Task details: Nothing but the lines from the start of the records through the line that contains "Given: Open the View Historical Data page" is to be copied, and each is to be copied exactly.
*** Data provided ***
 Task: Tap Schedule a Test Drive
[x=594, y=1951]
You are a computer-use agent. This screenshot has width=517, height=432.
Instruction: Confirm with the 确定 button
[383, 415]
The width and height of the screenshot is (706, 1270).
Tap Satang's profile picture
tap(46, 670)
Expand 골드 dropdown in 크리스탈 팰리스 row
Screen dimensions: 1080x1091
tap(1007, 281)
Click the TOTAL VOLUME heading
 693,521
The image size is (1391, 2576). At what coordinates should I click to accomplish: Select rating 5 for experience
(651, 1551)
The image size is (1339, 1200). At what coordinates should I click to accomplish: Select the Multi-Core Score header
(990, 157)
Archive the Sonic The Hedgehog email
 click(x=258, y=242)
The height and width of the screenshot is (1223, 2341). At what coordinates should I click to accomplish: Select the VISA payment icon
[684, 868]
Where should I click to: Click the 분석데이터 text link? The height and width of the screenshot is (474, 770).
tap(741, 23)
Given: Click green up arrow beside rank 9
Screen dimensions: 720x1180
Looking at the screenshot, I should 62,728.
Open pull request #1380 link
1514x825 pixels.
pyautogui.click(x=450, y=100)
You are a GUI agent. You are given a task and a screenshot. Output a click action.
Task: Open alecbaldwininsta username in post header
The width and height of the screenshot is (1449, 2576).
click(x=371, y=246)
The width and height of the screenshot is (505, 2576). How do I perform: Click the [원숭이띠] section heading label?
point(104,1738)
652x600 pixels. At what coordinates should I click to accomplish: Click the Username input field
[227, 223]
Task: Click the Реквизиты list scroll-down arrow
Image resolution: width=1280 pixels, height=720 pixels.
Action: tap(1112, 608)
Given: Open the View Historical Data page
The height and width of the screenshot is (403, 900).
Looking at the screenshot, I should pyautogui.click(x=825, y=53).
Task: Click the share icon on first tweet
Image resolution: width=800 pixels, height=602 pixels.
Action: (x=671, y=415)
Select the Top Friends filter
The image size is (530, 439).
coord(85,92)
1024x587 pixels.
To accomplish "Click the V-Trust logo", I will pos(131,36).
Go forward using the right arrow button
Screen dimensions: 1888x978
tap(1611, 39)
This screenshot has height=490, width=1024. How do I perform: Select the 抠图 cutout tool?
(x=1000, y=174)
*** End of Data provided ***
Answer area:
 Task: Tap Schedule a Test Drive
[x=594, y=1951]
You are a computer-use agent. This screenshot has width=517, height=432.
Instruction: Confirm with the 确定 button
[383, 415]
The width and height of the screenshot is (706, 1270).
Tap Satang's profile picture
tap(46, 670)
Expand 골드 dropdown in 크리스탈 팰리스 row
Screen dimensions: 1080x1091
tap(1007, 281)
Click the TOTAL VOLUME heading
 693,521
The image size is (1391, 2576). At what coordinates should I click to accomplish: Select rating 5 for experience
(651, 1551)
The image size is (1339, 1200). At what coordinates should I click to accomplish: Select the Multi-Core Score header
(990, 157)
Archive the Sonic The Hedgehog email
 click(x=258, y=242)
The height and width of the screenshot is (1223, 2341). At what coordinates should I click to accomplish: Select the VISA payment icon
[684, 868]
Where should I click to: Click the 분석데이터 text link? The height and width of the screenshot is (474, 770).
tap(741, 23)
Given: Click green up arrow beside rank 9
Screen dimensions: 720x1180
Looking at the screenshot, I should 62,728.
Open pull request #1380 link
1514x825 pixels.
pyautogui.click(x=450, y=100)
You are a GUI agent. You are given a task and a screenshot. Output a click action.
Task: Open alecbaldwininsta username in post header
The width and height of the screenshot is (1449, 2576).
click(x=371, y=246)
The width and height of the screenshot is (505, 2576). How do I perform: Click the [원숭이띠] section heading label?
point(104,1738)
652x600 pixels. At what coordinates should I click to accomplish: Click the Username input field
[227, 223]
Task: Click the Реквизиты list scroll-down arrow
Image resolution: width=1280 pixels, height=720 pixels.
Action: tap(1112, 608)
Given: Open the View Historical Data page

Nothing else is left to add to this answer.